季節や使用状況により、弦楽器のコンディションは変化しやすいものです。販売時の良い整備状態をいつまでも維持していただくために、定期的な点検と調整をお勧めします。弊社でお買い求めいただいた楽器につきましては、この作業を無料で行なっております。点検に関するご案内は特に差し上げておりませんが、必要な時には、どうぞお気軽にお申し付けください。消耗や破損による異常が発見された場合は、補修作業は有料になりますが、早期に発見できると修理期間も費用も少なくて済みます。お客様名と楽器のデータは登録保管してございますので、メインテナンス作業は安心してお任せ下さい。

付属品の販売:弦、ケース、その他の弦楽器用付属品も数多く取り扱っております。また、お忙しいお客様のためにメールオーダーも承っております。どうぞお気軽に電子メールやファクス、電話にてご注文下さい。弦楽器付属品定価表国内標準価格です。割引価格についてはお問い合わせ下さい)

弦楽器関連品の輸出入:ケース等の商品企画と輸出、弦楽器に関連する各種付属品、ケース、原材料、製作用工具等の輸入業務も行なっております。

インシュアランス・アプレイザル:楽器保険加入のための楽器査定および査定書発行をご要望に応じて行なっております。海外の保険会社にも有効な英文にて作成いたします。また、事故が起きた場合の破損状況現認書、修理見積り書の発行も行なっております。
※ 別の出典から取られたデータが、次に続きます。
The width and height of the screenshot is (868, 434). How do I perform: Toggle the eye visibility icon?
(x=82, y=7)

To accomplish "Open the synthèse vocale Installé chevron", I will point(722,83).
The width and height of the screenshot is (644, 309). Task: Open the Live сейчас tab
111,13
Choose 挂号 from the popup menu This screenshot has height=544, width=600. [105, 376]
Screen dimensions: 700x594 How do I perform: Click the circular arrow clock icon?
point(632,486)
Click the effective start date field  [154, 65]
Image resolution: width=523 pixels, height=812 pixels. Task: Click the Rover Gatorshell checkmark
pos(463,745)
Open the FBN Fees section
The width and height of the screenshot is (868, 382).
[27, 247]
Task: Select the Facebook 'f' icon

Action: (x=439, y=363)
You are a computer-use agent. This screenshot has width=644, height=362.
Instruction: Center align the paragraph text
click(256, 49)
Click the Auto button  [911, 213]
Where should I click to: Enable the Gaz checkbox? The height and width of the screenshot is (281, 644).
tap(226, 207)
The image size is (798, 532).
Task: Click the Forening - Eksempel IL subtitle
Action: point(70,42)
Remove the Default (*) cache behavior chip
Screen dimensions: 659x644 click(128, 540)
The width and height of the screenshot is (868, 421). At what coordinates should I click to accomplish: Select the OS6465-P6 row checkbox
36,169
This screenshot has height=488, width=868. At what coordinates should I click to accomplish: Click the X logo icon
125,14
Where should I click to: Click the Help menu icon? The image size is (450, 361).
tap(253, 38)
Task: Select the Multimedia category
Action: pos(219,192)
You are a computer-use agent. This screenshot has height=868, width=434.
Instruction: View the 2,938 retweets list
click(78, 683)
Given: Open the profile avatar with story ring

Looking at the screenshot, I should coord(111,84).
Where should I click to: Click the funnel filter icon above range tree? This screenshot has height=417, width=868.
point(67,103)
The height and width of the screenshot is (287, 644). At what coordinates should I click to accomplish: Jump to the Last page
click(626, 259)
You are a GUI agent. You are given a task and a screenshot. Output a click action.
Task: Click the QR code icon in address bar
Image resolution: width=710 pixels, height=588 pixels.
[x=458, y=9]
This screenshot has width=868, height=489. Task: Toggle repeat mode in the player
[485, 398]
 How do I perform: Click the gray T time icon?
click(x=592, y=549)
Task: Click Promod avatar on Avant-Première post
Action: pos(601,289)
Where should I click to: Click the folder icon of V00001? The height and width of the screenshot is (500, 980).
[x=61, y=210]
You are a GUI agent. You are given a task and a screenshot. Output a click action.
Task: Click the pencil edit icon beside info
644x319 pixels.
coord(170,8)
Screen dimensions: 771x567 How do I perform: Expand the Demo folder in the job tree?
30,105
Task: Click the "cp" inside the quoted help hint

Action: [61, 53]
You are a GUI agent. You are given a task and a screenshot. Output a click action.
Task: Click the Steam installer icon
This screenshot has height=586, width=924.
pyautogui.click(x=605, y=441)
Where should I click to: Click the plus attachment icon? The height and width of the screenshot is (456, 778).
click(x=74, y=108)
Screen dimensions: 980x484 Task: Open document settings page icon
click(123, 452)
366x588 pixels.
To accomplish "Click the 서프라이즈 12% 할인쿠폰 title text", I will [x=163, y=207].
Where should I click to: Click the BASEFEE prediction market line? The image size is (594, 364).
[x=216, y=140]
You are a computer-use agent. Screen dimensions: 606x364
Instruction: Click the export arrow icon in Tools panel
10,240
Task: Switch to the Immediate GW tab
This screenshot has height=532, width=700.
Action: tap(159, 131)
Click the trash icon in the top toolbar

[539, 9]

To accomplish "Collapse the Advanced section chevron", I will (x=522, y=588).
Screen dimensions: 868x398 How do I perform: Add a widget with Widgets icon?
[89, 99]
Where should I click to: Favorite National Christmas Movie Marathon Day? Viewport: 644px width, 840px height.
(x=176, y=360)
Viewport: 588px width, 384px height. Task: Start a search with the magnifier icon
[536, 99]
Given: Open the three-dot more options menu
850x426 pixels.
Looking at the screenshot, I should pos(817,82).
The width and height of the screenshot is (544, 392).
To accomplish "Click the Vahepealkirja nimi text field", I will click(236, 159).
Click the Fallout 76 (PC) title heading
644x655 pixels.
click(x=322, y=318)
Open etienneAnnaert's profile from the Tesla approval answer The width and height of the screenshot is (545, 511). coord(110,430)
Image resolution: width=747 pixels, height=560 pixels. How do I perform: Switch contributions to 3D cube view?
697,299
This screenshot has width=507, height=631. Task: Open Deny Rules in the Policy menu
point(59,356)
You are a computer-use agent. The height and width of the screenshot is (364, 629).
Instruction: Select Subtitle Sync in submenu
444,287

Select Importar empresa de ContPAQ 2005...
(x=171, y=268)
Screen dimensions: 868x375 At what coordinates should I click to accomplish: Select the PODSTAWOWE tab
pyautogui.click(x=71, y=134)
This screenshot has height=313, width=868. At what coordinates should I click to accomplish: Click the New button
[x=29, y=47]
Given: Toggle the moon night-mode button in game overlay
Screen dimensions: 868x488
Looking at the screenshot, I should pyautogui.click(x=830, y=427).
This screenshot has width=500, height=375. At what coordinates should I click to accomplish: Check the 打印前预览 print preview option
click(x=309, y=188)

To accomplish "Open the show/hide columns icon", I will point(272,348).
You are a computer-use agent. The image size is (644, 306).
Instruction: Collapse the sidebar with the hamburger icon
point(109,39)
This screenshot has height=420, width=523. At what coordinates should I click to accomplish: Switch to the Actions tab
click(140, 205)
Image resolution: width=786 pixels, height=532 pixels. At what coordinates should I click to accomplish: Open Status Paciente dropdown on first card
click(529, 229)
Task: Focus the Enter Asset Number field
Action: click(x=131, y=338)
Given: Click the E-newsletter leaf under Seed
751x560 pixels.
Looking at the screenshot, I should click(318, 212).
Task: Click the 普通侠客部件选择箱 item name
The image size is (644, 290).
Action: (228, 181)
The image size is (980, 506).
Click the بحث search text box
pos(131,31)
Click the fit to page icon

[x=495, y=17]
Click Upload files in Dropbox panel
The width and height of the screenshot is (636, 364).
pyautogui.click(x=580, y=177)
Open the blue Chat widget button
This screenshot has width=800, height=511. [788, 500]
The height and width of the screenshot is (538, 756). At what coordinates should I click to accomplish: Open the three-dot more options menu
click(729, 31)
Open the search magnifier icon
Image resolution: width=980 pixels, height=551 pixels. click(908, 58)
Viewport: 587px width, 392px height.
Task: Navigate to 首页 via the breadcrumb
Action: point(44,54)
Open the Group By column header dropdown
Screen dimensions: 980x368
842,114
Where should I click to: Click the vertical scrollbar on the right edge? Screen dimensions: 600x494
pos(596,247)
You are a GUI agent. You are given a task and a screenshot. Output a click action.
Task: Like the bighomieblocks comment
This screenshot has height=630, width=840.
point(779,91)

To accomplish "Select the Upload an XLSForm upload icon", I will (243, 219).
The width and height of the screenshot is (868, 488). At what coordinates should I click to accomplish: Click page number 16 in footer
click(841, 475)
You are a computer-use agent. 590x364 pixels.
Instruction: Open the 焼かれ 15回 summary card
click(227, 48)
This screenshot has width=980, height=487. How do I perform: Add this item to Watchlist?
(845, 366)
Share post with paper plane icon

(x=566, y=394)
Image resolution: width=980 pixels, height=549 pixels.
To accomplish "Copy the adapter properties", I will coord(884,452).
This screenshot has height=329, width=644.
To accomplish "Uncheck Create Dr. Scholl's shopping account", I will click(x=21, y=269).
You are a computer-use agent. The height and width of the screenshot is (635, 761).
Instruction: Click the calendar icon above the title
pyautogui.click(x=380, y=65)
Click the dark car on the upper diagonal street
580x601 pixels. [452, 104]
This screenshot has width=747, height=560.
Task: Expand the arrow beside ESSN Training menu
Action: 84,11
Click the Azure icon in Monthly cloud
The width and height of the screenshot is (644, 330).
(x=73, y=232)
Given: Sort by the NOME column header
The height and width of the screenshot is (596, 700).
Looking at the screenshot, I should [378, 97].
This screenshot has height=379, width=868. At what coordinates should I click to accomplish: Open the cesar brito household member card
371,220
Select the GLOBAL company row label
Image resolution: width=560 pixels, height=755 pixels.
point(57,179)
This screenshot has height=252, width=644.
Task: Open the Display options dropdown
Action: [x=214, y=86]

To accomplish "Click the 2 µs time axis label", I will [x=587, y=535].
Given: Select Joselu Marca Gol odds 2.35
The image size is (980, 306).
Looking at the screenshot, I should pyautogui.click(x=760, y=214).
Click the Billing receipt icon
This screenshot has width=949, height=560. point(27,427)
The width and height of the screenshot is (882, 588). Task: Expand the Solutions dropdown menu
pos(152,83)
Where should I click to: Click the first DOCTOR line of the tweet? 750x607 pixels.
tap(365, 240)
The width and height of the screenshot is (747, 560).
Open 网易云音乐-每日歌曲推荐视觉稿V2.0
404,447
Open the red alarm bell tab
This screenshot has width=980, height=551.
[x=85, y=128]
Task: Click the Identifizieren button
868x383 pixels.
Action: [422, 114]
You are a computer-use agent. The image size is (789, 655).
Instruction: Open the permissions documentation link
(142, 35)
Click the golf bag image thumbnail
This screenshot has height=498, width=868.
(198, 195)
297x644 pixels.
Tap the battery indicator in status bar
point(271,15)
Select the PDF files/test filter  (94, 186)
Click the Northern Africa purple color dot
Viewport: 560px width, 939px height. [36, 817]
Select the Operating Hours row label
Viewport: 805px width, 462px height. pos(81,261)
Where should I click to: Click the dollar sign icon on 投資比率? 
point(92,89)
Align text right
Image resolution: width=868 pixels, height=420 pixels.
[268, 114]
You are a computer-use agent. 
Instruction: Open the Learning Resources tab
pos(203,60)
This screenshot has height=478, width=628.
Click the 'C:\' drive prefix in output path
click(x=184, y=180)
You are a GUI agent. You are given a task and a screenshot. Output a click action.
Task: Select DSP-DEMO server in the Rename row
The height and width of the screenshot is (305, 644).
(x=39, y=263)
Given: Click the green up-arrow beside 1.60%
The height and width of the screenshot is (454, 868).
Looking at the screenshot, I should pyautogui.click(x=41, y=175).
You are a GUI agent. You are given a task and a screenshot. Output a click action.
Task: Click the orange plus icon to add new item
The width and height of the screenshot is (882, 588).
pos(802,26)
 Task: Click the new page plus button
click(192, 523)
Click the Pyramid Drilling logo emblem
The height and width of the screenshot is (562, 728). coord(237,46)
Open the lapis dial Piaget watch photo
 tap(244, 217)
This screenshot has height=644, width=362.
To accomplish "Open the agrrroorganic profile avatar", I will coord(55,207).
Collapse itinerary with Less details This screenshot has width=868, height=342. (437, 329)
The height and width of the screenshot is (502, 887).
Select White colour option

毛替えと弓の修理:弓の毛替えは通常2日間のお預かり条件で承ります。特に上質な馬毛を常時在庫しておりますので、貴重なオールド弓の毛替え作業では定評をいただいております。毛替えはとてもデリケートな作業です。充分な作業時間をいただき、細心の注意を払って丁寧な仕事を心掛けております。

委託販売:お手持ちの楽器や弓をお手放しになりたい場合のご相談に応じます。まず査定をさせていただき、価格条件が合えば、委託販売契約にて相応しいお客様をお探しするお手伝いをさせていただきます。